SCAN allows you to search inside a stanza for a given pattern, and check each result against a list. For example,
you could scan a message body for words and check if any of the words are found in a given list.

Before using SCAN, you need to define a search location and a pattern. The search location uses the same 'path'
format as documented under the 'INSPECT' condition. Patterns can be any valid Lua pattern.

To use the above example:

    # Define a search location called 'body' which fetches the text of the 'body' element
    %SEARCH body: body#
    # Define a pattern called 'word' which matches any sequence of letters
    %PATTERN word: [A-Za-z]+
    # Finally, we also need our list of "bad" words:
    %LIST badwords: file:/etc/prosody/bad_words.txt
    
    # Now we can use these to SCAN incoming stanzas
    # If it finds a match, bounce the stanza
    SCAN: body for word in badwords
    BOUNCE=policy-violation (This word is not allowed!)

#### COUNT

COUNT is similar to SCAN, in that it uses a defined SEARCH and breaks it up according to a PATTERN. Then it
counts the number of results.

For example, to block every message with more than one URL:

    # Define a search location called 'body' which fetches the text of the 'body' element
    %SEARCH body: body#
    # Define a pattern called 'url' which matches HTTP links
    %PATTERN url: https?://%S+
    
    COUNT: url in body > 1
    BOUNCE=policy-violation (Up to one HTTP URL is allowed in messages)

### Stanza matching

  Condition   Matches
  ----------- ------------------------------------------------------------------------------------------------------------------------------------------------------------
  `KIND`      The kind of stanza. May be 'message', 'presence' or 'iq'
  `TYPE`      The type of stanza. This varies depending on the kind of stanza. See 'Stanza types' below for more information.
  `PAYLOAD`   The stanza contains a child with the given namespace. Useful for determining the type of an iq request, or whether a message contains a certain extension.
  `INSPECT`   The node at the specified path exists or matches a given string. This allows you to look anywhere inside a stanza. See below for examples and more.

#### Stanza types

  Stanza     Valid types
  ---------- ------------------------------------------------------------------------------------------
  iq         get, set, result, error
  presence   *available*, unavailable, probe, subscribe, subscribed, unsubscribe, unsubscribed, error
  message    normal, chat, groupchat, headline, error

**Note:** The type 'available' for presence does not actually appear in
the protocol. Available presence is signalled by the omission of a type.
Similarly, a message stanza with no type is equivalent to one of type
'normal'. mod\_firewall handles these cases for you automatically.

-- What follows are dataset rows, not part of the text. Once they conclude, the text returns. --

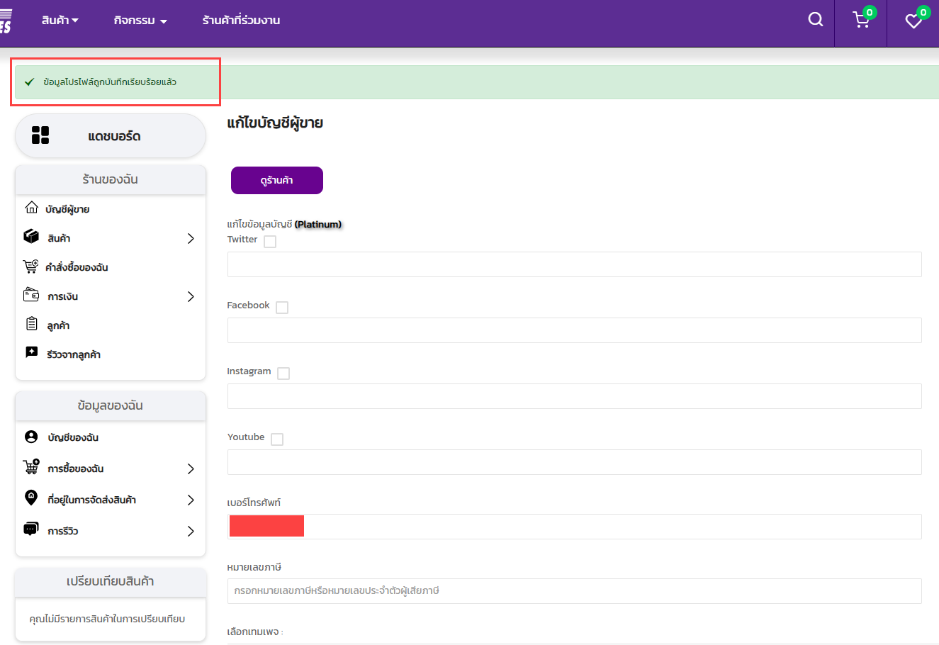
Task: Open the shopping cart icon
Action: [x=861, y=21]
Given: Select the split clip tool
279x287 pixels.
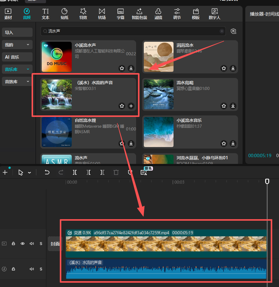Looking at the screenshot, I should pyautogui.click(x=75, y=172).
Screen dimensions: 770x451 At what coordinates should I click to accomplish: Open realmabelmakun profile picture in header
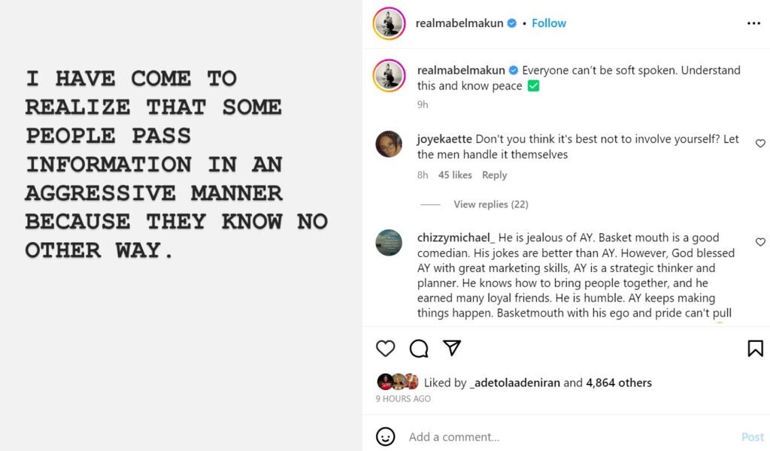[390, 24]
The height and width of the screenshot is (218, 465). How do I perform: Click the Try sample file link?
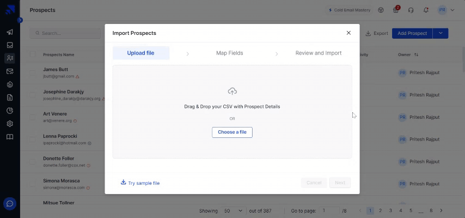[140, 183]
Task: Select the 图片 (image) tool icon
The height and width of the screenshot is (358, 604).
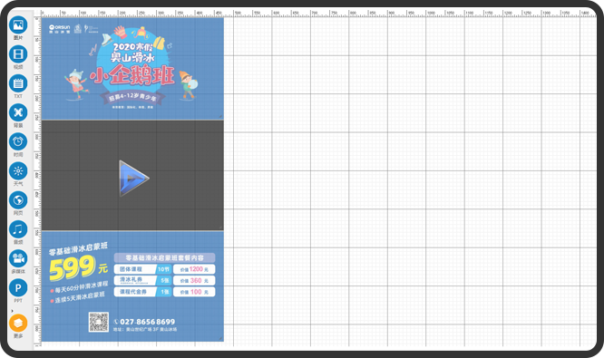Action: 18,25
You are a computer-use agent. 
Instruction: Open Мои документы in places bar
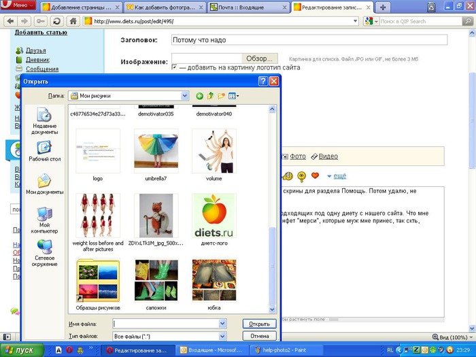(x=44, y=184)
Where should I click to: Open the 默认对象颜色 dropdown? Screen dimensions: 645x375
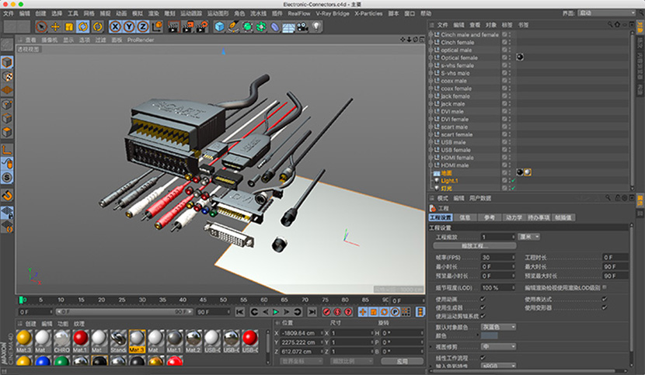[x=499, y=326]
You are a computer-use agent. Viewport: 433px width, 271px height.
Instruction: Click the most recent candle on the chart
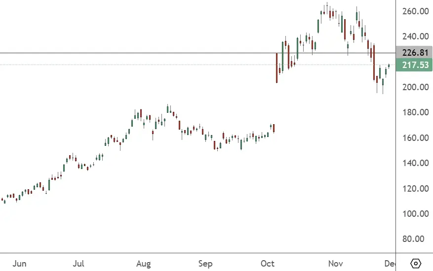click(389, 66)
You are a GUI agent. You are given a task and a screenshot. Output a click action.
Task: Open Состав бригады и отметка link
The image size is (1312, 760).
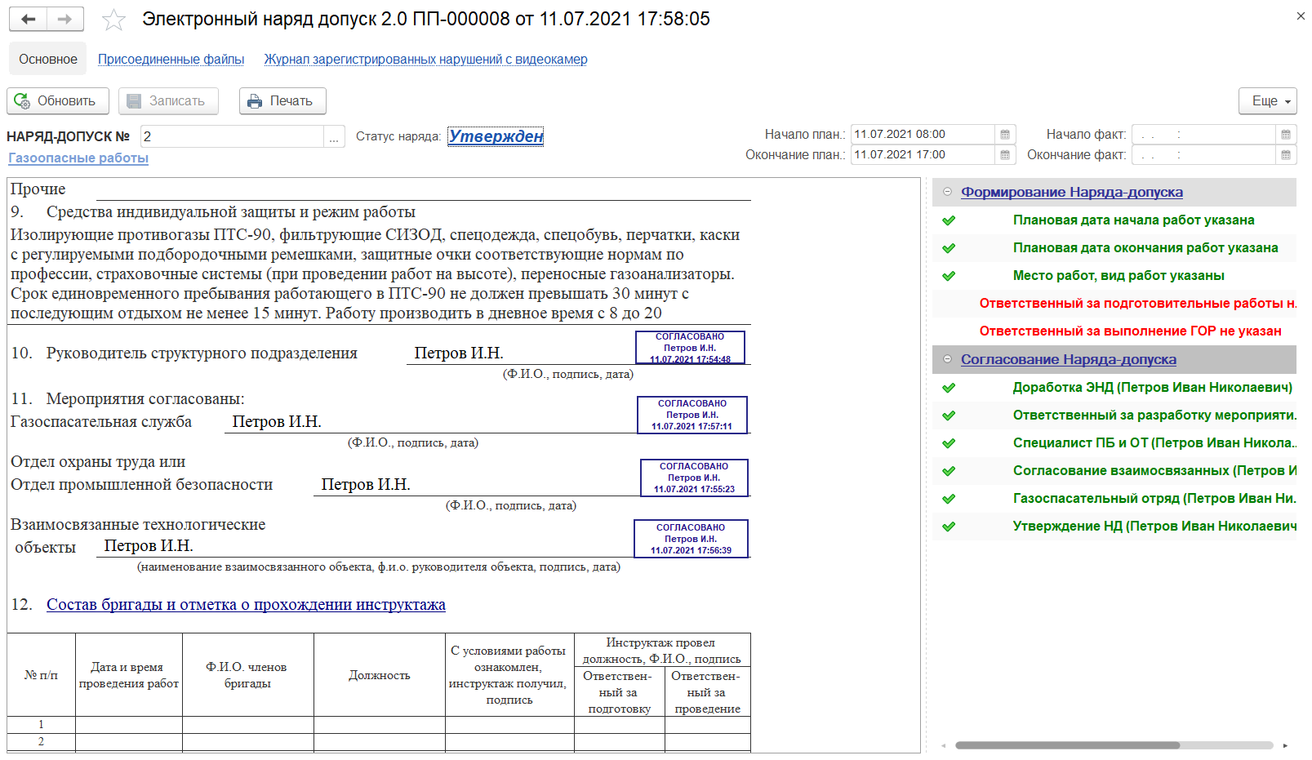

### Sender/recipient matching

  Condition     Matches
  ------------- -------------------------------------------------------
  `FROM`        The JID in the 'from' attribute matches the given JID.
  `TO`          The JID in the 'to' attribute matches the given JID.
  `TO SELF`     The stanza is sent by any of a user's resources to their own bare JID.
  `TO FULL JID` The stanza is addressed to a valid full JID on the local server (full JIDs include a resource at the end, and only exist for the lifetime of a single session, therefore the recipient must be online, or this check will not match).

The TO and FROM conditions both accept wildcards in the JID when the wildcard
expression is enclosed in angle brackets ('\<...\>'). For example:

    # All users at example.com
    FROM: <*>@example.com

    # The user 'admin' on any subdomain of example.com
    FROM: admin@<*.example.com>

You can also use [Lua's pattern
matching](http://www.lua.org/manual/5.1/manual.html#5.4.1) for more
powerful matching abilities. Patterns are a lightweight
regular-expression alternative. Simply contain the pattern in double
angle brackets. The pattern is automatically anchored at the start and
end (so it must match the entire portion of the JID).

    # Match admin@example.com, and admin1@example.com, etc.
    FROM: <<admin%d*>>@example.com

**Note:** It is important to know that 'example.com' is a valid JID on
its own, and does **not** match 'user@example.com'. To perform domain
whitelists or blacklists, use Zones.

  Condition        Matches
  ---------------- ---------------------------------------------------------------
  `FROM_EXACTLY`   The JID in the 'from' attribute exactly matches the given JID
  `TO_EXACTLY`     The JID in the 'to' attribute exactly matches the given JID

These additional conditions do not support pattern matching, but are
useful to match the exact to/from address on a stanza. For example, if
no resource is specified then only bare JIDs will be matched. TO and FROM
match all resources if no resource is specified to match.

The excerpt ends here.